Civ. 1re, 19 oct. 2016, FS-P+B+I, n° 15-25.879
Autrefois librement révocables (C. civ., art. 1096 anc.), les donations de biens présents entre époux se trouvent soumises au principe d’irrévocabilité des donations dès lors qu’elles ont été consenties à compter du 1er janvier 2005. Elles ne peuvent être révoquées que dans les cas prévus par la loi (C. civ., art. 953 à 958). Le divorce devient donc un nouveau terrain sur lequel se développe le contentieux de la révocabilité des donations.
C’est ainsi qu’à l’occasion de leur divorce, les époux X., mariés sous le régime de la séparation de bien, s’opposent sur le sort de deux donations. D’une part, Monsieur X., qui a fait donation à son épouse d’un terrain, souhaite révoquer cette donation pour cause d’ingratitude puisque son épouse a été condamnée pénalement pour des faits d’escroquerie envers une société dans laquelle il détenait des droits sociaux. La cour d’appel rejette la demande car l’escroquerie n’avait pas pour objet le terrain. D’autre part, alors que les époux avaient acquis ensemble le logement familial, M. X. en avait assumé seul le financement. Considérant que cet acte était constitutif d’une donation, il souhaite en obtenir la révocation. La cour d’appel rejette cette demande en qualifiant la donation de rémunératoire.

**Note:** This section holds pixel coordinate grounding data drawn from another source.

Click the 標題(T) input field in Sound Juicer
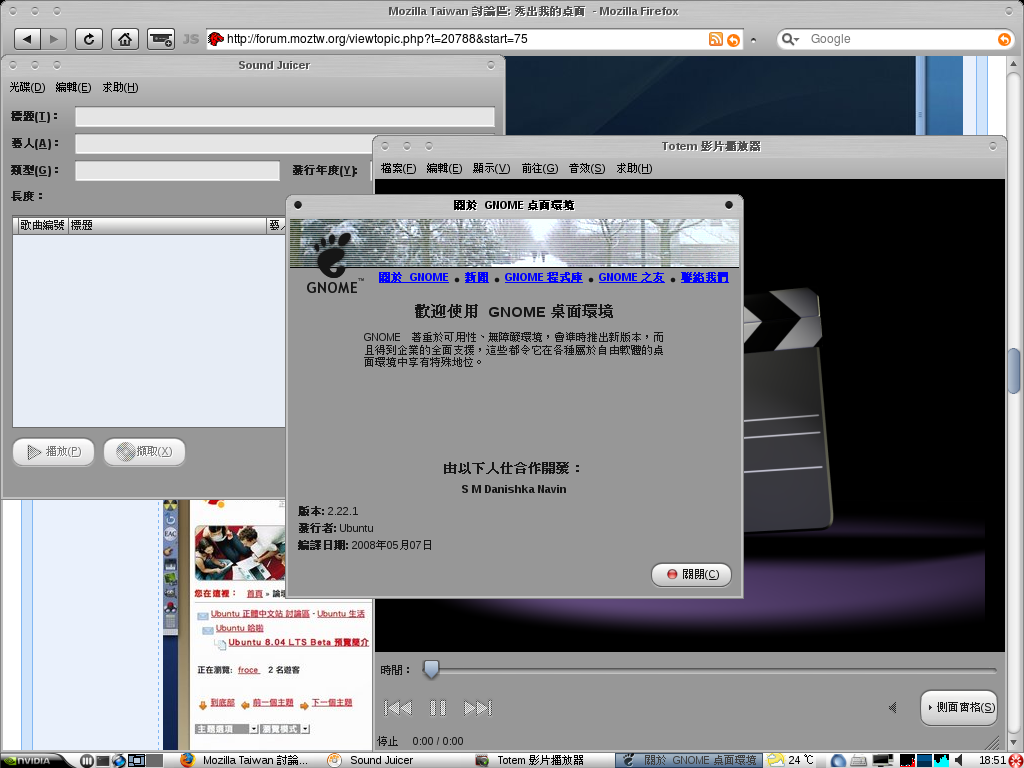This screenshot has width=1024, height=768. tap(284, 117)
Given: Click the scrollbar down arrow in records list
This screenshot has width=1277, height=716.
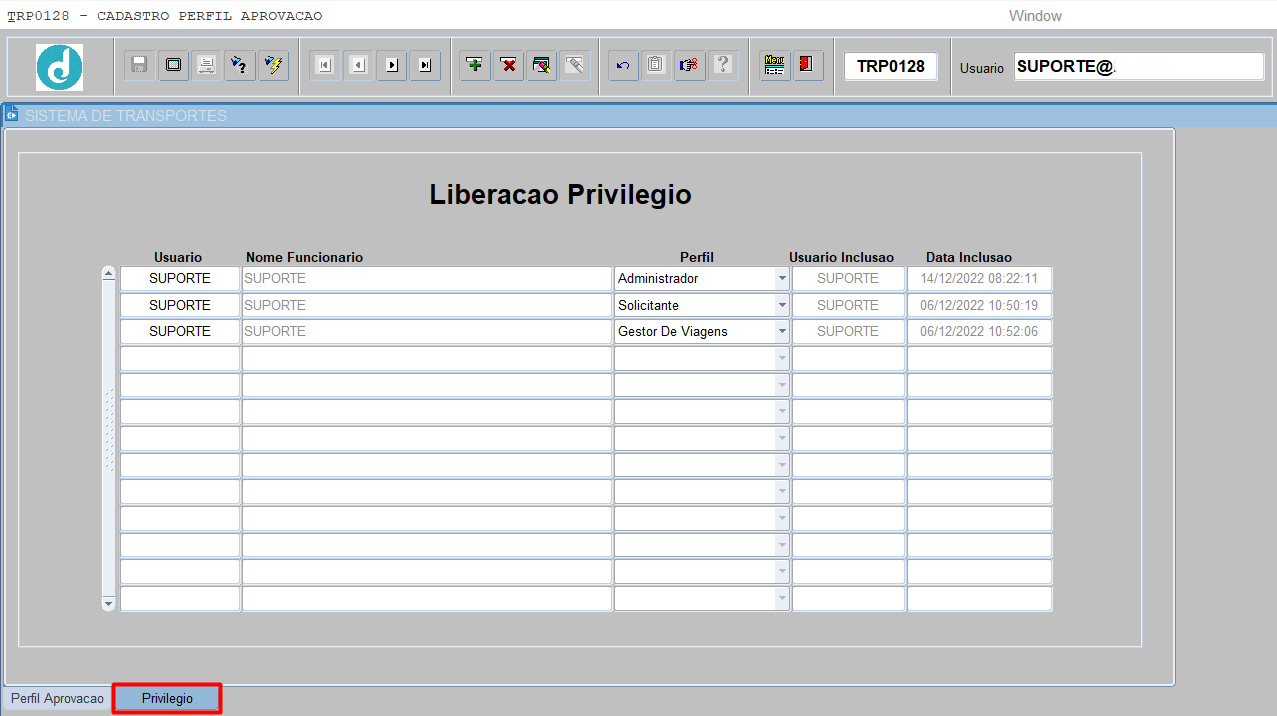Looking at the screenshot, I should click(x=109, y=603).
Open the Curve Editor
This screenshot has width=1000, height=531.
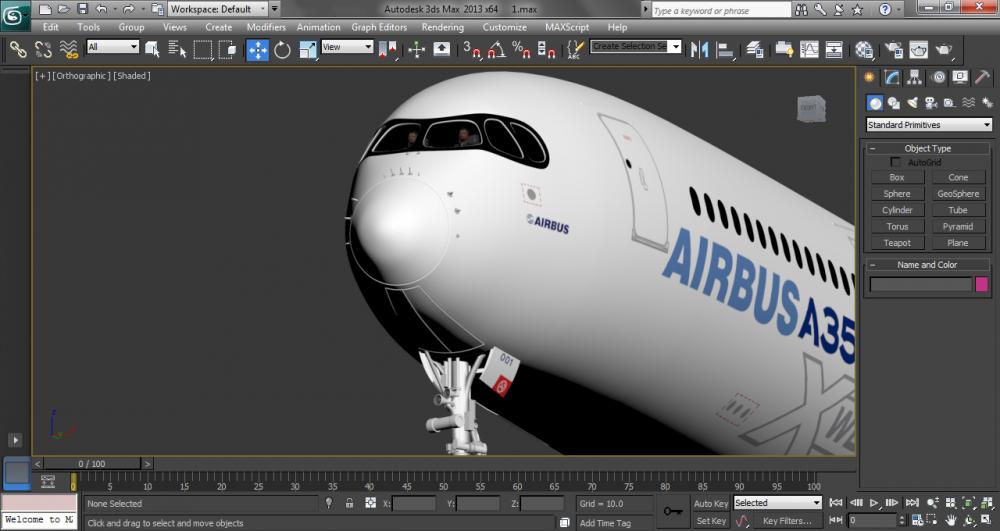click(809, 49)
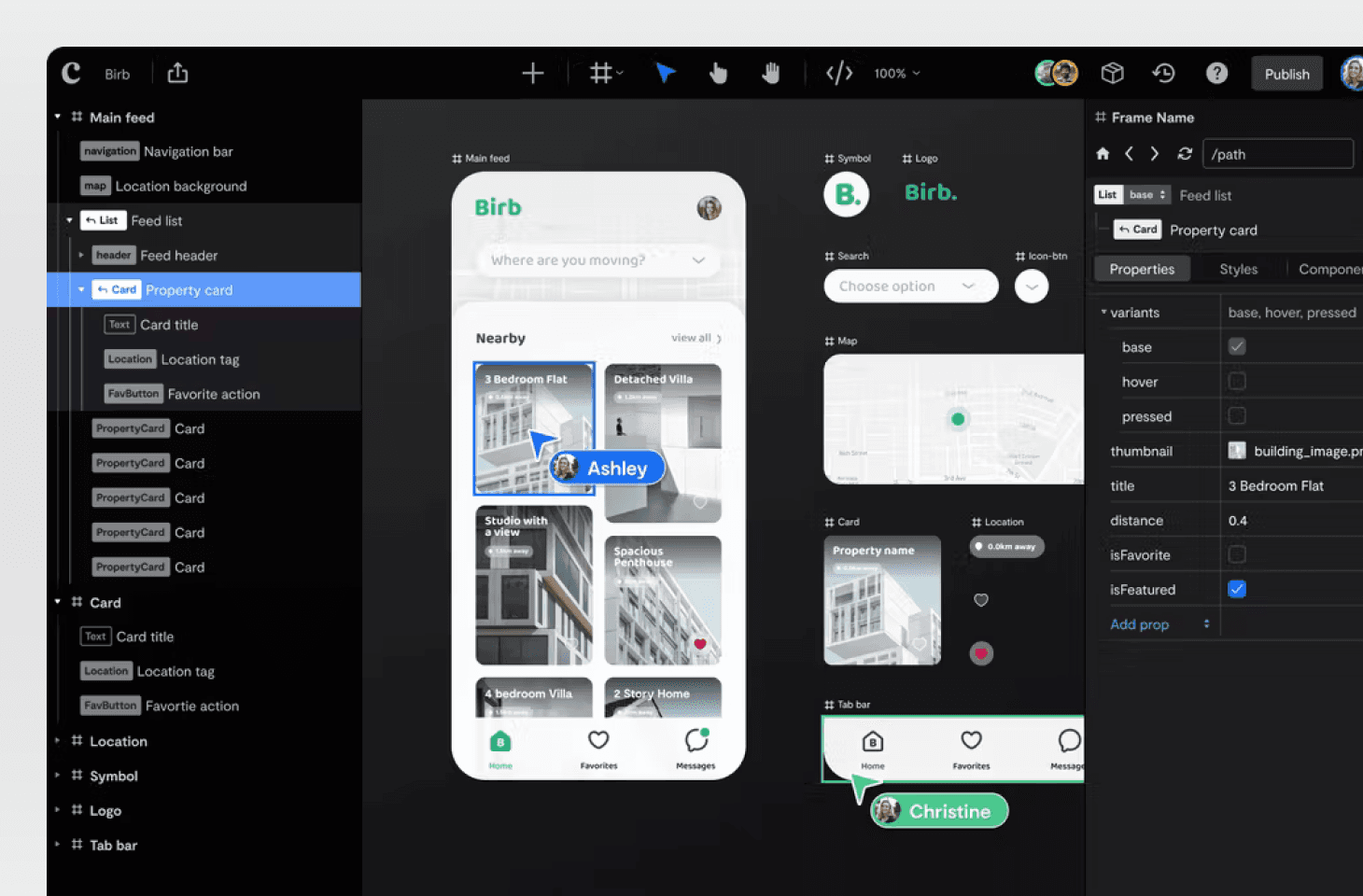This screenshot has width=1363, height=896.
Task: Open the 3D cube components icon
Action: pyautogui.click(x=1112, y=73)
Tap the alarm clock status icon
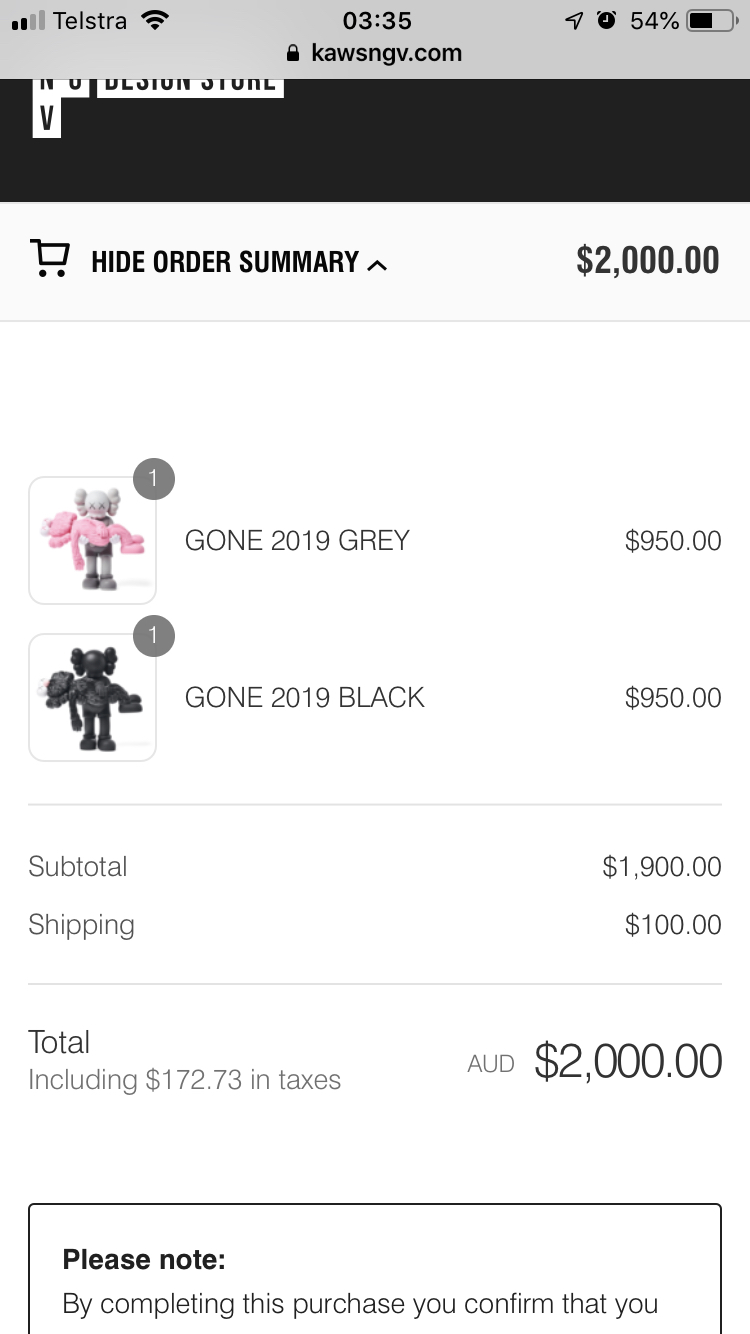Image resolution: width=750 pixels, height=1334 pixels. (606, 20)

Il revenait par conséquent à la Cour de cassation, en premier lieu, de dire si la condamnation de l’épouse donataire envers la société dont l’époux donateur est actionnaire pouvait constituer une injure grave à l’encontre de ce dernier. Et la Cour répond par la négative : peu importe que le fait d’ingratitude ait un lien avec l’objet de la donation, seul compte le fait qu’il ait été commis à l’encontre du donateur. Or, en l’espèce, bien que l’escroquerie ait eu des conséquences pour ce dernier (en l’occurrence une diminution de ses rémunérations), le délit est constitué à l’encontre de la seule société.

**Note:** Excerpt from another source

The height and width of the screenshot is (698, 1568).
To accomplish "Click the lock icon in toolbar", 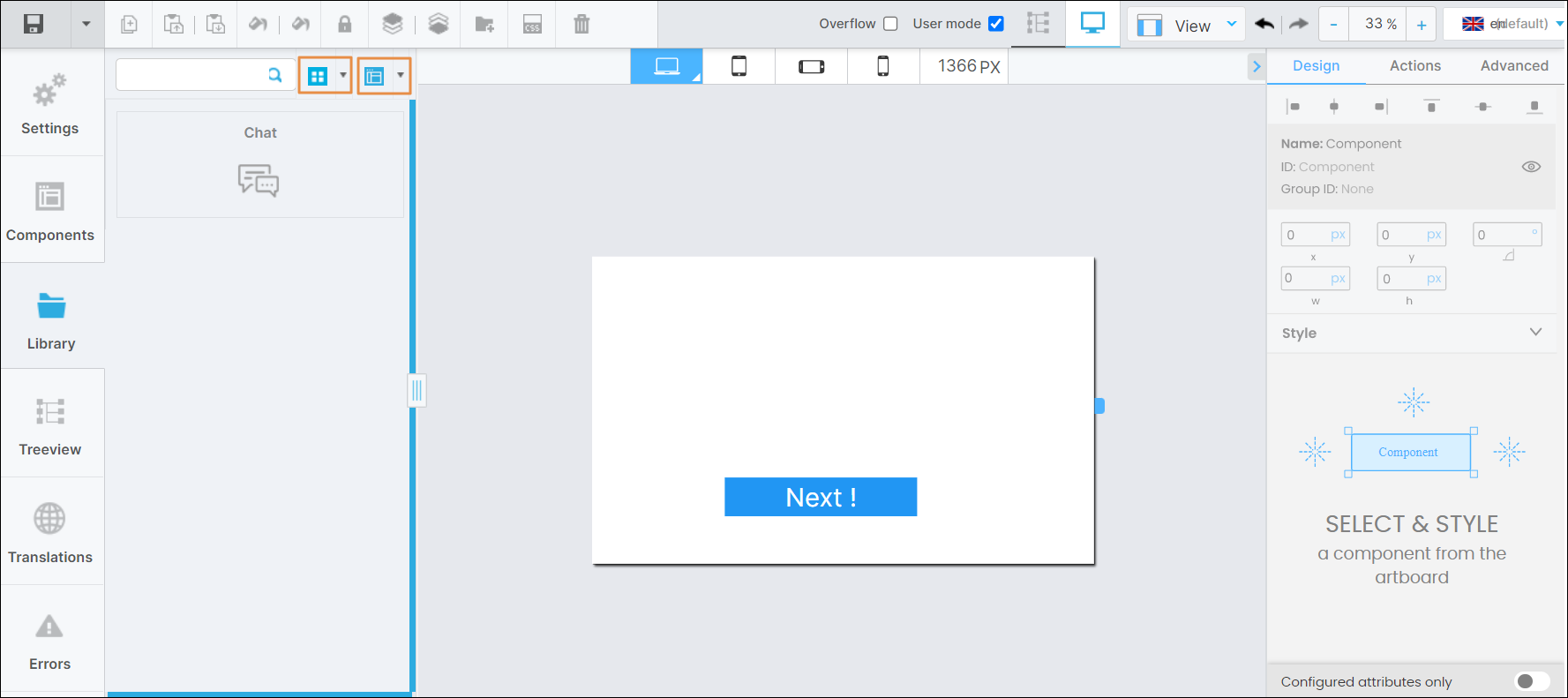I will (x=345, y=24).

Il incombait à la haute juridiction, en second lieu, de contrôler la qualification de donation rémunératoire retenue par les juges du fond à l’encontre de la seconde donation. Ce contrôle aboutit à une cassation, les juges du fond ayant omis de vérifier que l’épouse avait contribué au-delà des charges du mariage, constat à défaut duquel ladite qualification ne pouvait être retenue.